Sさん、Yさん、前坊守、若夫婦で、上石津S寺の叔母を訪ねました。
・濃尾震災で全伽藍が倒壊したあと造られた旧庫裏御堂。
・前住職の代にほぼ平坦に造成される前の、石垣で構成された立体的な境内。
叔母も前坊守も、凛としており、100年以上前から50年ほど前までの当寺のだいたいの姿を聞き取ることができました。

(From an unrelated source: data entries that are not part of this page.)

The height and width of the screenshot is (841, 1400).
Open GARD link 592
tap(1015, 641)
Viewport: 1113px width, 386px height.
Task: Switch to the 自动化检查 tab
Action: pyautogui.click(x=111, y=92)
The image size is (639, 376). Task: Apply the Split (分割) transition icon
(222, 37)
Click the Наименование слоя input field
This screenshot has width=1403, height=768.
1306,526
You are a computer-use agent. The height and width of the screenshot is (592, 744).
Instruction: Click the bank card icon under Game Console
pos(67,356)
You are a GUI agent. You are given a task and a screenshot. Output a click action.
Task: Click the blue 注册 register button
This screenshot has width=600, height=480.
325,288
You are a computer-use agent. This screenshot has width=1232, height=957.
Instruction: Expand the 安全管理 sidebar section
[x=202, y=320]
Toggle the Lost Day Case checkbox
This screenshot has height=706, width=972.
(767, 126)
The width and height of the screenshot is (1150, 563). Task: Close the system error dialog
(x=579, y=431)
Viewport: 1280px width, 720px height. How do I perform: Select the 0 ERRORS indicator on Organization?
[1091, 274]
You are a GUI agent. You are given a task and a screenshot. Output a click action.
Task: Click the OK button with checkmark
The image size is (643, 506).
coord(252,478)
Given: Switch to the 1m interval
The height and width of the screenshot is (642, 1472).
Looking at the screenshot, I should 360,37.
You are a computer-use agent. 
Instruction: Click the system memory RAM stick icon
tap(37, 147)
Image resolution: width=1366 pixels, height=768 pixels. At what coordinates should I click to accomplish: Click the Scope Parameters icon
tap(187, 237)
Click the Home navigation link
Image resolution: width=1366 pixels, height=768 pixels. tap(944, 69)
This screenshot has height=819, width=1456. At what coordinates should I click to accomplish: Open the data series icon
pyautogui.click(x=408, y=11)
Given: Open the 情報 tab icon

過去に執着することを仏教は是としません。というか、すべての執着を苦の因とします。
ボクたちが執着を離れる道を生きようというのであれば、過去を詳らかにすることは、必要のないことなのかもしれません。分別する身である以上、知見は執着を増やします。
ボクたちの日暮らしは、分別執着から離れられません。怪しい日暮らしならば、知見は多くてもいいと思うのです。正しい判断などできないとしても、です。
理屈としては、そんな思いで、過去を辿っています。
Sさんは、叔母が小学校の教員をしていたときの教え子。再開をよろこんで、Sさんは、叔母に花束贈呈。
70年ほど前の昔話にも花が咲きました。それも記憶に留めておこうと思います。
家庭で、親から子に伝わったことが、今回は、長老から思いのある初老に伝わりました。その場にー若夫婦が同席してくれたことに、つくづく感謝です。